Lactulose recommended for secondary prophylaxis of hepatic encephalopathy in latest EASL guidelines
Europe: Lactulose is recommended as secondary prophylaxis following the first episode of overt hepatic encephalopathy recommends the European Association for the Study of the Liver (EASL) in just released clinical practice guidelines on the management of hepatic encephalopathy. The guideline, published in the Journal of Hepatology, presents evidence-based answers to a set of...
Europe: Lactulose is recommended as secondary prophylaxis following the first episode of overt hepatic encephalopathy recommends the European Association for the Study of the Liver (EASL) in just released clinical practice guidelines on the management of hepatic encephalopathy.

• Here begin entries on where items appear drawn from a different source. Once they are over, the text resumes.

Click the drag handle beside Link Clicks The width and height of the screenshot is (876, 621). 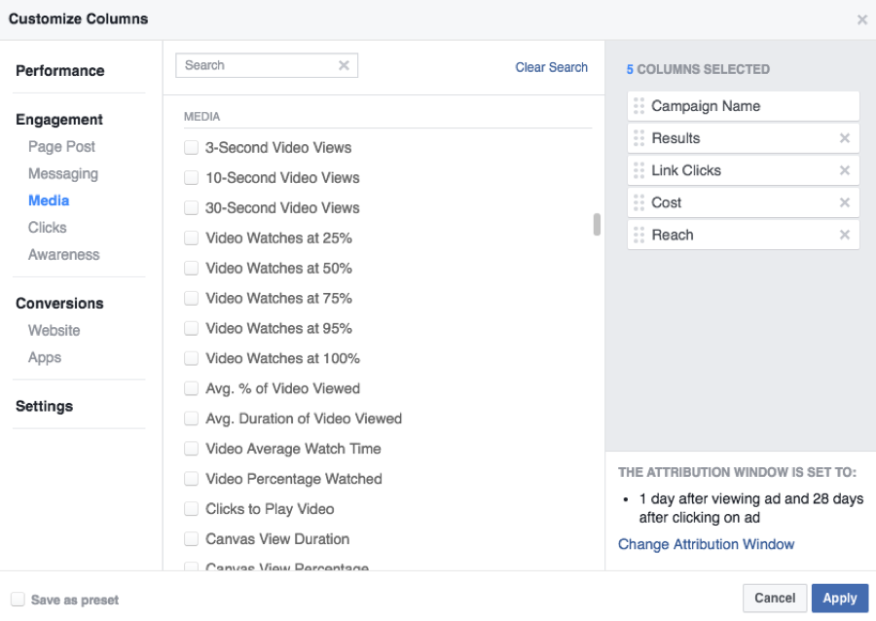click(639, 170)
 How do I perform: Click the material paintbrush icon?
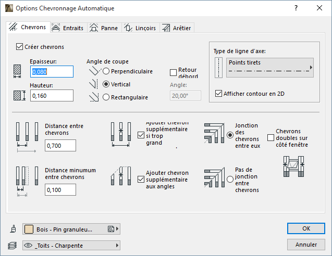point(13,228)

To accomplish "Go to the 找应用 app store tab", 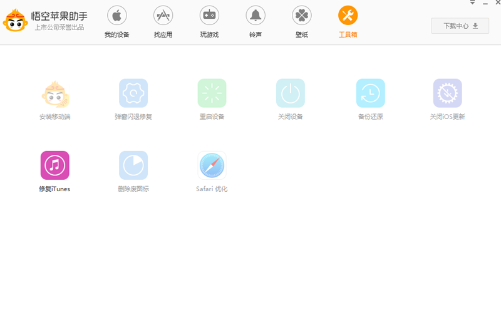I will 163,22.
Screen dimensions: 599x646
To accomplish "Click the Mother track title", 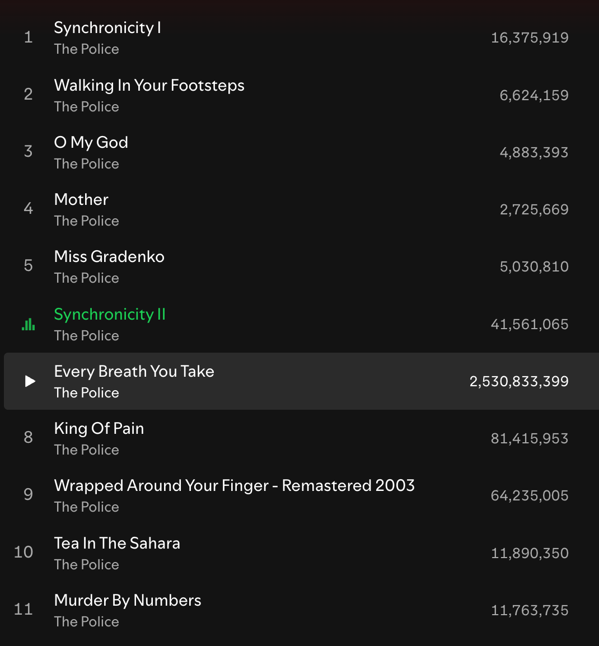I will point(81,200).
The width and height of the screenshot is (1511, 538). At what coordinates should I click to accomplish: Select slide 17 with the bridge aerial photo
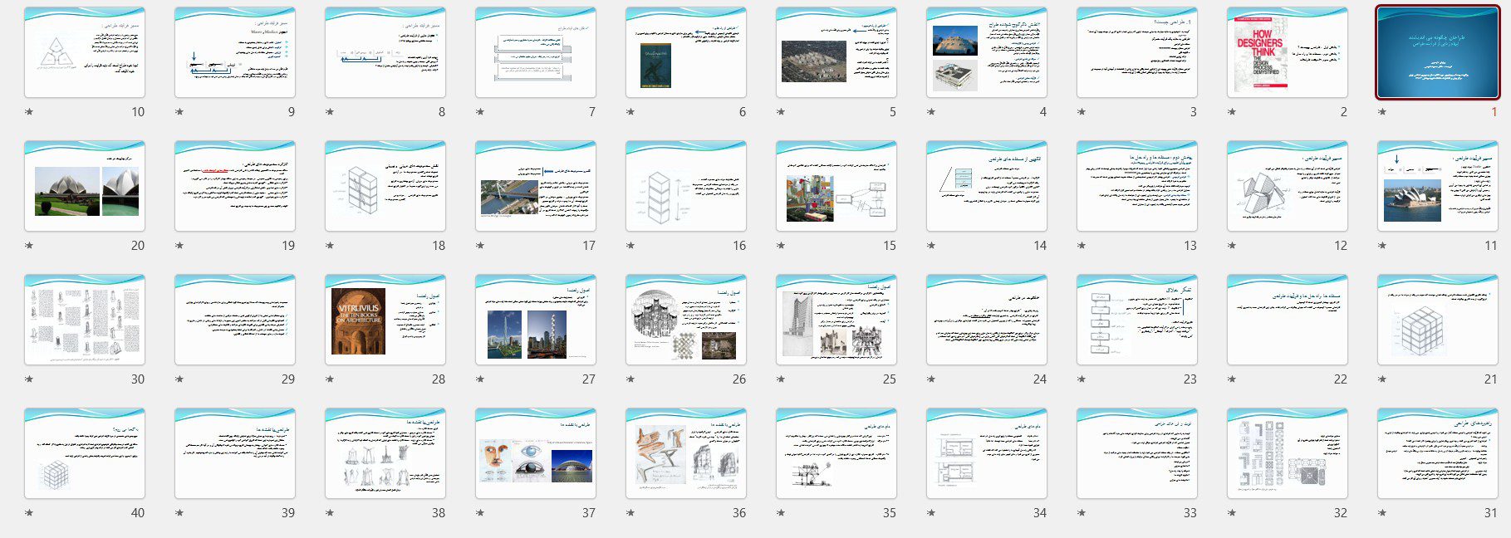536,186
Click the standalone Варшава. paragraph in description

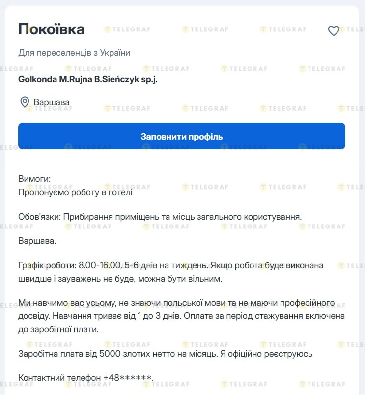[x=37, y=241]
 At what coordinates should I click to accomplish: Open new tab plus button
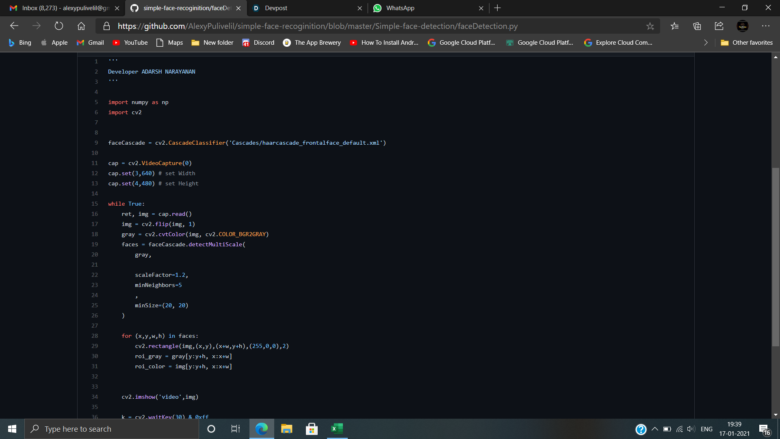(497, 8)
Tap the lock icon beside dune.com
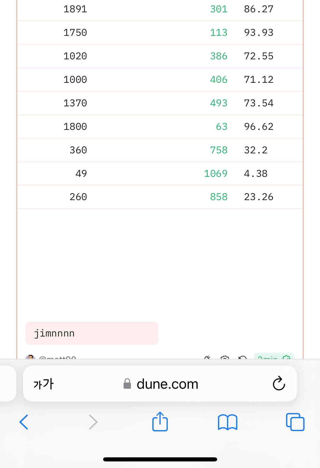320x468 pixels. point(127,384)

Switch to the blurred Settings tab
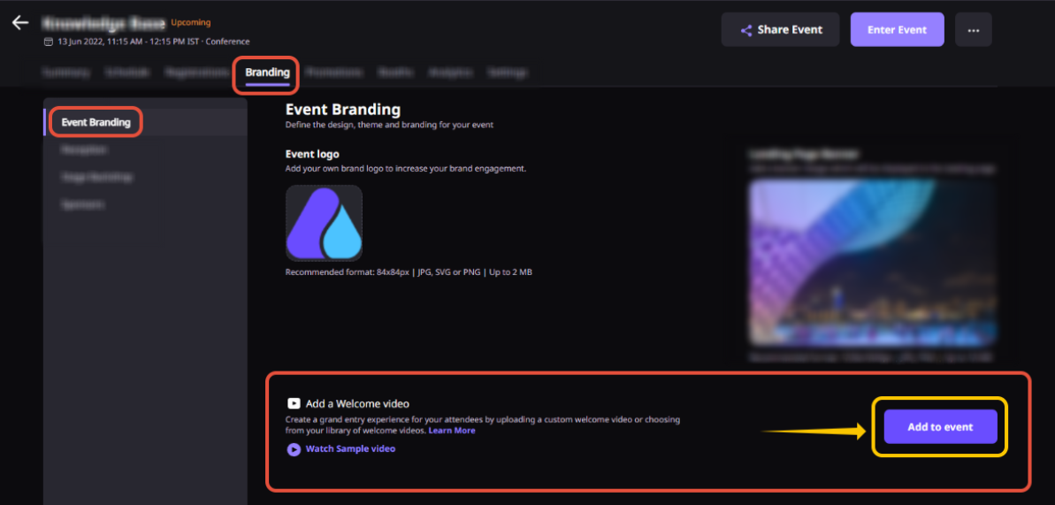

The guideline, published in the Journal of Hepatology, presents evidence-based answers to a set of questions on the diagnosis, definition, differential diagnosis, and treatment of hepatic encephalopathy. The guideline, however, does not cover the pathophysiology of HE and does not include all available treatment options. It also provides the methods through which it was developed and any information relevant to its interpretation.
In a response to the question of whether patients with hepatic encephalopathy, can pre-defined classification criteria improve diagnostic accuracy and the effects of treatment, the authors recommend, "HE should be qualified as type A in patients with acute liver failure, type B in those with portosystemic shunt, and type C in those with cirrhosis."
"Overt HE should be qualified as recurrent if ≥2 bouts occur within 6 months and persistent if the patient does not return to her/his baseline performance between bouts. The severity of mental alterations, any identified precipitants, and the presence of portosystemic shunts should also be recorded as these factors impact upon both diagnostic accuracy and treatment."
In response to the question that in patients with HE, are the West Haven criteria and Glasgow coma scale appropriate for grading?, the researchers recommend that the West Haven criteria should be used for HE grading when at least temporal disorientation is present (i.e. from West Haven grades ≥2). A neuropsychological/neurophysiological or therapeutic test should be used to diagnose covert HE In patients with no or mild neuropsychiatric abnormalities. In patients with grades III-IV West Haven criteria, the Glasgow coma scale should be added.
Addressing the question that whether the exclusion or identification of alternative or additional causes of neuropsychiatric impairment improves prognostic accuracy and the results of treatment in patients with suspected HE, the researchers recommend that in patients with suspected HE, alternative or additional causes of neuropsychiatric impairment should be identified to improve prognostic accuracy and the results of treatment.
They also recommend that plasma ammonia measurement should be performed, as a normal value brings the diagnosis of HE into question in patients with delirium/encephalopathy and liver disease.
Providing a recommendation on whether in cirrhosis patients covert HE should be screened for in the clinic and/or ward, and how, they added that in cirrhosis patients with no history of overt HE, screening for covert HE should be performed with tests for which experience/tools and local norms are available. As the only bedside test available to date, the Animal Naming Test is worthy of further study and validation.
Other recommendations are as follows:
- In patients with HE, all measures to control the progression of the underlying liver disease should be undertaken.
- In patients with HE, precipitating factors should be sought and managed.
- Following the first episode of overt HE, lactulose is recommended as secondary prophylaxis and should be titrated to obtain 2-3 bowel movements per day.
- Rifaximin as an adjunct to lactulose is recommended as secondary prophylaxis following ≥1 additional episode of overt HE within 6 months of the first one.
- In patients presenting with gastrointestinal bleeding, rapid removal of blood from the gastrointestinal tract (lactulose or mannitol by nasogastric tube or lactulose enemas) can be used to prevent HE.
- Routine zinc supplementation is not recommended.
- In HE patients who demonstrated or suspected vitamin/micronutrient deficiencies should be treated, as they can compound HE.
- Obliteration of accessible portal-systemic shunts in cirrhosis patients with recurrent or persistent HE can be considered in stable patients with a MELD score <11.
- In patients with recurrent/persistent HE, replacement of animal protein with vegetable and dairy protein can be considered, provided that overall protein intake is not compromised and that patient's tolerance is considered.
- Patients with end-stage liver disease and recurrent or persistent HE not responding to other treatments should be assessed for liver transplantation.
- Liver transplantation should be considered as soon as possible since there is no other therapeutic option in patients with hepatic myelopathy.
European Association for the Study of the Liver. Electronic address: firstname.lastname@example.org; European Association for the Study of the Liver. EASL Clinical Practice Guidelines on the management of hepatic encephalopathy. J Hepatol. 2022 Sep;77(3):807-824. doi: 10.1016/j.jhep.2022.06.001. Epub 2022 Jun 17. PMID: 35724930.